We have adopted a mastery approach for the teaching of mathematics. This allows all pupils to move through the programmes of study at broadly the same pace. Underpinning this, is the belief that all pupils can achieve in maths. It will maximise the potential of every pupil’s ability and academic achievement. It will develop their confidence and competence.

Our main aims for all pupils are:

  • To become fluent in the fundamentals of mathematics.
  • To be able to reason mathematically
  • To successfully solve problems by applying their mathematics knowledge

Our intent is that pupils who grasp concepts rapidly should be challenged. They will be offered rich and sophisticated problems before any acceleration through new content. Those who are not sufficiently fluent with earlier material should consolidate their understanding. This is done through the Same Day Intervention approach.

Mathematical skills are embedded within maths lessons. They are developed throughout the school consistently over time. We are committed to ensuring that mathematics mastery places emphasis on building essential knowledge and skills in mathematics year on year. We ensure pupils have access to a range of physical, manipulative and pictorial resources to help them apply their learning. Pupils have an understanding of how maths is essential to many aspects of everyday life.

We encourage and develop our pupils’ knowledge of times tables. We introduce exciting ways to learn these facts. The pupils enjoy participating and challenging themselves and others. The use of supporting resources helps to build competitiveness and drive the pupils to learn these basic skills. These are then woven into their daily life within school and it is our intent that pupils are fluent in times tables up to 12 by year 4.

In EYFS, pupils are provided with opportunities to develop their fluency. and introduce reasoning and problem solving skills in number, shape, space and measure. They will use provision to master these areas of learning. They will apply this to a wider curriculum to observe and discuss mathematical findings in their play. We want our pupils to be confident and happy learners and set the foundations for their learning to build on this in later years.

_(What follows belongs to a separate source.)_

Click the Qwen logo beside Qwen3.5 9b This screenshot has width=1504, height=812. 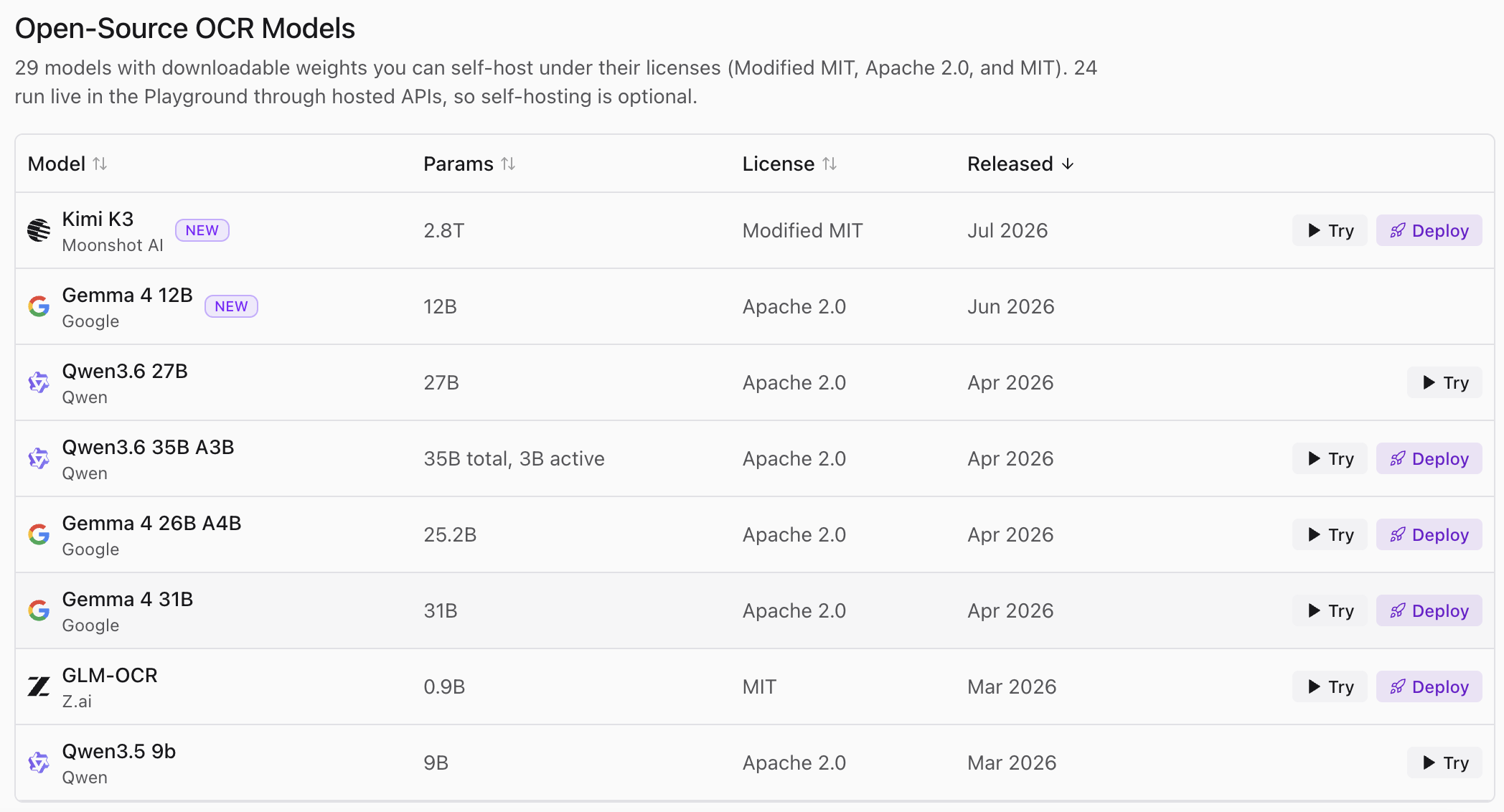coord(39,763)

In Key Stage 1 and Key Stage 2, we use a way of teaching maths called Same Day Intervention (SDI)

SDI works perfectly to meet the needs of our pupils. By teaching using the SDI strategy, there are opportunities;

  • For direct teaching, modelling and scaffolding
  • For all pupils to work independently, in pairs or in groups
  • For all pupils to develop procedural fluency, varied fluency and reasoning and problem solving
  • For teachers to assess understanding and progress before either re-teaching, consolidating learning or extending pupils, on the same day
  • To use structured models and images across the lesson

Alongside SDI, pupils are taught to quickly recall times tables facts. This helps them with, and gives them confidence with, all areas of maths. They become efficient, accurate mathematicians.

For those pupils who need support, in addition to SDI, we use a range of high-quality, trusted resources. An example of this is Ready to Progress, which is published by the DfE (Department for Education) and NCETM (National Centre for Excellence in the Teaching of Mathematics).